Das ist nicht überheblich gemeint. Seinen zweiten Spielfilm Rückenwind hat der preisgekrönte Filmemacher Krüger billigst realisiert, für einen auf schwule Stoffe spezialisierten Kunstfilmverleih: Video, vier Schauspieler, 40.000 Euro Budget. Eingelassen auf das unterfinanzierte Experiment hat sich Krüger, weil er dafür etwas drehen konnte, was er persönlich sehen wollte – aber im normalen Kinobetrieb kaum zu sehen ist.

Die Freiheit ist zu spüren, etwa im unaufdringlichen Umgang mit Homosexualität: Selbstverständlich schildert Krüger, wie ein Paar junger Städter beim Naturtrip erst die Räder, dann die Orientierung verliert. Als das Duo zum Hof eines seltsamen Mutter-Sohn-Gespanns kommt, wanken die Beziehungsverhältnisse, mit schillernden Resultaten.

Kosmonauten und Renitente

Rückenwind ist ein kleiner, keineswegs makelloser, aber faszinierender Film, weil er so persönlich ist. Genau deshalb käme er aber auch ohne Festivaleinsatz kaum ins Kino: Im regulären Betrieb wird das Individuelle zusehends vom Kommerziellen verdrängt. Gegen diese Verengung arbeitet das Filmfest „Crossing Europe“ seit sechs Jahren, hat sich längst als ein besonderes heimisches Kinoereignis etabliert. Junges Kino wie Rückenwind wird da sichtbar gemacht, aber auch hierzulande sonst sträflich ignorierte Höhepunkte europäischen Filmschaffens.

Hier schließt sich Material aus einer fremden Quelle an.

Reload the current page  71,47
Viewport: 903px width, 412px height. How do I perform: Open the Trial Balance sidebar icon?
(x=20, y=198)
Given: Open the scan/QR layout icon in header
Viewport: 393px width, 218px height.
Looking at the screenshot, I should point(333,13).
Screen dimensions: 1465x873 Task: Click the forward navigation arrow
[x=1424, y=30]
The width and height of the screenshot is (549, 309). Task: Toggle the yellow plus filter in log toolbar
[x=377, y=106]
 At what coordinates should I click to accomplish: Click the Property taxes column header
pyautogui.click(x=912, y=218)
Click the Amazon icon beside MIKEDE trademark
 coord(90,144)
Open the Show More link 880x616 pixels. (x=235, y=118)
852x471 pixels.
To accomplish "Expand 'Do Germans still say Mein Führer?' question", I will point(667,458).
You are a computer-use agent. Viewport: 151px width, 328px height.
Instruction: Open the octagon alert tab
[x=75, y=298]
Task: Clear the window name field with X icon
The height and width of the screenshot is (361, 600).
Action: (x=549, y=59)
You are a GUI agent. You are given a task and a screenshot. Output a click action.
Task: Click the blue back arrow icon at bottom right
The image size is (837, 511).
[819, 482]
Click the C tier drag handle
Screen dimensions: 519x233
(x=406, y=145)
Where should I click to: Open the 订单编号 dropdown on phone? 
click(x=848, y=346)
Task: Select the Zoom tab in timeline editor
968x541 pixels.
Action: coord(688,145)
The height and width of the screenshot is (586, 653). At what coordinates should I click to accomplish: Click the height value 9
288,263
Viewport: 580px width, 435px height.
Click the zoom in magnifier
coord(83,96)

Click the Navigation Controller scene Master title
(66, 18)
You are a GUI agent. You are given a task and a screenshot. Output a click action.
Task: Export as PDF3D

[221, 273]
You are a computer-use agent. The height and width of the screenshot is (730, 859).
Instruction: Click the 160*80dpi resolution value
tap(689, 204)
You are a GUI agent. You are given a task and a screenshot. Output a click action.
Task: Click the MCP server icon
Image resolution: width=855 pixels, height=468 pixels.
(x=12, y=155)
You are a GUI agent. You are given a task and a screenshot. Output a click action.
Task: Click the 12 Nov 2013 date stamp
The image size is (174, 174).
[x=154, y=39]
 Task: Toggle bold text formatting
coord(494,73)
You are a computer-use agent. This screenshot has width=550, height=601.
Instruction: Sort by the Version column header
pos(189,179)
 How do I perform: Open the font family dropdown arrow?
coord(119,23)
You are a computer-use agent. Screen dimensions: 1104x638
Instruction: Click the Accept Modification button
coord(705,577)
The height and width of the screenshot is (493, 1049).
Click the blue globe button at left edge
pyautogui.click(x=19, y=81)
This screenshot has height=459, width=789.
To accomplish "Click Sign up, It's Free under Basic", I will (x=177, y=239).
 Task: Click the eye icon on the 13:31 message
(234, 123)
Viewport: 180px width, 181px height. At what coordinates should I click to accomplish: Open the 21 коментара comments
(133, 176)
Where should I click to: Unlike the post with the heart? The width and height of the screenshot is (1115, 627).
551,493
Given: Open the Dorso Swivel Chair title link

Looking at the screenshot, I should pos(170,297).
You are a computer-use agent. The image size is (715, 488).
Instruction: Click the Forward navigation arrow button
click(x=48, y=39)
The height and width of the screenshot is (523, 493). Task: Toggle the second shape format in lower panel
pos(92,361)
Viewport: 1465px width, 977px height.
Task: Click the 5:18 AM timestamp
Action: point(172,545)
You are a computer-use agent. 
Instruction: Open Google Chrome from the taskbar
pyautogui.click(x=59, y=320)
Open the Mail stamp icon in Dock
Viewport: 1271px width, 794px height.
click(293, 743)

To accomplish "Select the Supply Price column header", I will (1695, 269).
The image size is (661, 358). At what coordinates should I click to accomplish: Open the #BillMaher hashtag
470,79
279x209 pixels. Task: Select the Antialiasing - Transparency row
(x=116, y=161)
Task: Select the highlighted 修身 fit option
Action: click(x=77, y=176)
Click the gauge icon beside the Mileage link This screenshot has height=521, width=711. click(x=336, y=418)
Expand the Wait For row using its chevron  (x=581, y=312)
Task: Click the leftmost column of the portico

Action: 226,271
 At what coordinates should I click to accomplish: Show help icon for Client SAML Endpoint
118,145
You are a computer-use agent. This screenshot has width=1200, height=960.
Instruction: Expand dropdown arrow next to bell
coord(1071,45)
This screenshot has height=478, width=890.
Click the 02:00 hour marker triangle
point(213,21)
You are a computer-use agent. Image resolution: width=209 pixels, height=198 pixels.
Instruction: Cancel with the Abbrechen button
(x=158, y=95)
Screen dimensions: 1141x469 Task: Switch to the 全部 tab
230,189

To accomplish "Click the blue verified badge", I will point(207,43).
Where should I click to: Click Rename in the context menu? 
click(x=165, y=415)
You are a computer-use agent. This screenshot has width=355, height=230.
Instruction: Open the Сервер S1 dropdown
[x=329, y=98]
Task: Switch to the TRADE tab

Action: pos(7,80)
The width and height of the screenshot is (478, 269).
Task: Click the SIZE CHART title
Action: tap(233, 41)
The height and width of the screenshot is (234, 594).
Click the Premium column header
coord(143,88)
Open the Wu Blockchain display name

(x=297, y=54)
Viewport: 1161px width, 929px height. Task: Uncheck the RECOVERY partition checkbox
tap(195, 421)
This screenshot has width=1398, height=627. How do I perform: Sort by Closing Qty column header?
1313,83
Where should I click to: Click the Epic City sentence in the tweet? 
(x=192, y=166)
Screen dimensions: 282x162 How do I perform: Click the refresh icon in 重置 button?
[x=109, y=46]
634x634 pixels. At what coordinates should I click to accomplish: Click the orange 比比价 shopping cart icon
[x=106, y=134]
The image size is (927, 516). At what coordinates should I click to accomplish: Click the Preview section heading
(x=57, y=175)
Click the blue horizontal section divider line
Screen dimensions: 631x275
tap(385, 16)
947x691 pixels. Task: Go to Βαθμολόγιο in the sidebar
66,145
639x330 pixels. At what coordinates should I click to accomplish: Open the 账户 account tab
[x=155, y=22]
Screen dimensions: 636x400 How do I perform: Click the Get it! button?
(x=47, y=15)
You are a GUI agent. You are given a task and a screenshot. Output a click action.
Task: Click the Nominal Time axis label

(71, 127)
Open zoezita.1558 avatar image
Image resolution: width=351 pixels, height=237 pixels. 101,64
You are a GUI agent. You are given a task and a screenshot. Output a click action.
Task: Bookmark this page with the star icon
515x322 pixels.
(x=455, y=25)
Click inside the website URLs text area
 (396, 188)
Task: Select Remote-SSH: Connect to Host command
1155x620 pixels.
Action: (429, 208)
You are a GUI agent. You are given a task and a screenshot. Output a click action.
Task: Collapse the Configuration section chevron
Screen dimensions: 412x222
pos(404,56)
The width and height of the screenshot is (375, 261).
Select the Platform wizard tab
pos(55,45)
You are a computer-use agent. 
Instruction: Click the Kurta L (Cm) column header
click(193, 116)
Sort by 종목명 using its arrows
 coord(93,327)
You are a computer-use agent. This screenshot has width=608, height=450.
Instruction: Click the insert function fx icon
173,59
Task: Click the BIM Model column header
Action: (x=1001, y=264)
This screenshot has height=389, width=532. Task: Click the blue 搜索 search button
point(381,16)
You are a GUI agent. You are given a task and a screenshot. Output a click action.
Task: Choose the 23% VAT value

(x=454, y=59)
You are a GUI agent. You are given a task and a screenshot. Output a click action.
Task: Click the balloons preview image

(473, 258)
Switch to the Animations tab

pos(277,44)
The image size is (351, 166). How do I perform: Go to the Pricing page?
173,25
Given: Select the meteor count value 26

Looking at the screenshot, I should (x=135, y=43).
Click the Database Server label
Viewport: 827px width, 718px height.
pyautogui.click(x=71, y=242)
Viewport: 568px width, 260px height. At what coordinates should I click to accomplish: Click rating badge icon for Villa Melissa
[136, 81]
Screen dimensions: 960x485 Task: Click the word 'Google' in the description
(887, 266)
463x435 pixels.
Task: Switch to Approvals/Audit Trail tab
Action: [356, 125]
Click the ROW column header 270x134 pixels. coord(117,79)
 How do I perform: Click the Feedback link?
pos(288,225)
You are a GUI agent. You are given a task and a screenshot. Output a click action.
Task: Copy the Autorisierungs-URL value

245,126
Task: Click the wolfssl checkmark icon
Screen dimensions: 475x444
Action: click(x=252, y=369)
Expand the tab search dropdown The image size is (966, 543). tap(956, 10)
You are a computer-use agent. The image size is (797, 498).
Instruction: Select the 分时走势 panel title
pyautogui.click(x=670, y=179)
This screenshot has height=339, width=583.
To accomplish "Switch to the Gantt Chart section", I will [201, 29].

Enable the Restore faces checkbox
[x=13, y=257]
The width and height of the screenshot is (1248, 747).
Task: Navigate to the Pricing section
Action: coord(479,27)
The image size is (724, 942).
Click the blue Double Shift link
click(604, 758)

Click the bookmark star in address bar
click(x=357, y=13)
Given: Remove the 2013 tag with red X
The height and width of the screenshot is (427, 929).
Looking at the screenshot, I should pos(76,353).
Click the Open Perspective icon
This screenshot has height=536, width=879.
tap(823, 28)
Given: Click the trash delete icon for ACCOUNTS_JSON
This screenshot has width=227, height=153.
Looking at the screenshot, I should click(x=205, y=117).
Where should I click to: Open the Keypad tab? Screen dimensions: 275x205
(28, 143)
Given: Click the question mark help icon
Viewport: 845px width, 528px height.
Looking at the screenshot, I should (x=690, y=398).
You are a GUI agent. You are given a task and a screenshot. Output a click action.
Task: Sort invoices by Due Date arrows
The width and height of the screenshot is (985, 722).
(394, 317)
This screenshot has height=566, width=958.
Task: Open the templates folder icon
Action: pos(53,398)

Die verlängerte Ausgabe zum Kulturhauptstadtjahr Linz09 belegte das vorige Woche eindrucksvoll: Etwa mit der großen, modernen Kosmonautensaga Paper Soldier des russischen Ausnahmeregisseurs Alexey German jr.; oder mit Four Nights With Anna, dem tragikomischen Comeback des polnischen Altmeisters Jerzy Skolimowski; oder mit North Coast,einem eigensinnigen Dokumentarporträt der Stadt Calais anhand renitenter Einheimischer, das zum bewegenden Film über Widerstand wächst. Ein überragendes Ereignis war die Präsentation der „Mutter“-Trilogie des italienischen Horrorfilmgenies Dario Argento: Im Zusammenspiel mit den farbintensiven Alptraumklassikern Suspiria (1977) und Inferno(1980) entfaltete das echt surreale, schrille Spektakel der neuen Produktion Mother of Tears erst seine wahre schreckliche Größe.

Heiteren Horror aus Norwegen bot dafür Tommy Wirkolas absurder Schocker Dead Snow:Nazizombies wanken durch prächtige Schneelandschaften – was die berauschenden Naturbilder in den Zeitrafferstudien der Norwegerin Inger Lise Hansen ideal ergänzte. Es war wie eine Verdichtung des Entdeckungsangebots eines Festivals, das sich den qualitativen Luxus nimmt, nicht nur in Zielgruppen zu denken. Ein Luxus, der sich lohnt, wie der Publikumsandrang zeigte.